> VORLIEGENDER AUSZUG:

──────────────────────────────

Raspberry Pi Pico 2: GPIO-Bug E9 im RP2350 (Revision A2)
Wenn man die GPIO-Anschlüsse des Mikrocontrollers RP2350 (zum Beispiel Raspberry Pi Pico 2) als Eingänge nutzen will, dann muss man je nach Beschaltung Maßnahmen gegen einen Hardware-Fehler im RP2350 vorsehen.
Der Fehler ist mit der Bezeichnung „RP2350-E9: Increased leakage current on GPIO when pad input is enabled“ im RP2350-Datenblatt dokumentiert. Betroffen sind alle RP2350-Chips mit dem Aufdruck RP2350XXA2 (Revision A2). Im englischen Sprachraum spricht man auch vom „GPIO latching problem“ oder GPIO-Latching-Effekt. Latching bedeutet so viel wie Verriegeln bzw. Verriegelung. Das man hier tatsächlich den Begriff „problem“ verwendet, deutet daraufhin, dass der Fehler wirklich ernsthaft ist.
Das RP2350-E9 Erratum betrifft alle GPIO-Pins des RP2350-Mikrocontrollers. Der Fehler verursacht ein unerwartetes Verhalten bei GPIO-Eingängen mit bestimmten Beschaltungen.
Was ist das Problem?

──────────────────────────────

> VERFÜGBARE DATEN:

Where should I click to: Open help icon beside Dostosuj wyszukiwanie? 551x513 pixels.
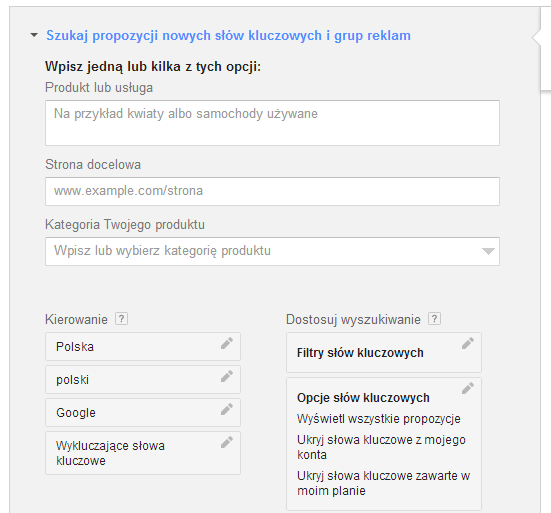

──────────────────────────────

> HINWEISE ZUR AUFGABE:
Führen Sie den Text über den GPIO-Fehler E9 im RP2350 an der Stelle fort, an der er endet. Die Zeilen werden für die Bearbeitung nicht benötigt.

> ANTWORT:
Der Fehler führt bei einem GPIO-Eingang dazu, dass der RP2350 bei bestimmten Beschaltungen das Eingangssignal falsch interpretiert. Beim Umschalten zwischen logisch 0 und 1 durchläuft der Signalpegel einen undefinierten Bereich, der weder 0 noch 1 ist. Das eigentliche Problem dabei ist ein Leckstrom von ungefähr 120 Mikroampere. Die interne Pulldown-Schaltung ist dafür zu schwach, weshalb der Pegel bei einer logischen 1 hängen bleibt.
Das Problem betrifft alle GPIOs und tritt sowohl bei aktivierten internen Pulldown-Widerständen als auch ohne auf.
Welche Auswirkungen hat das in der Praxis?
In der Praxis gibt es Projekte, Anleitungen und Howtos, wegen denen zum Beispiel ein Raspberry Pi Pico 2 (mit RP2350) kein pinkompatibler Ersatz für einen Pico mit RP2040 ist.
- Unzuverlässiges Lesen von Eingangssignalen und Zuständen. Beispielsweise wird das Drücken eines Tasters nicht korrekt erkannt.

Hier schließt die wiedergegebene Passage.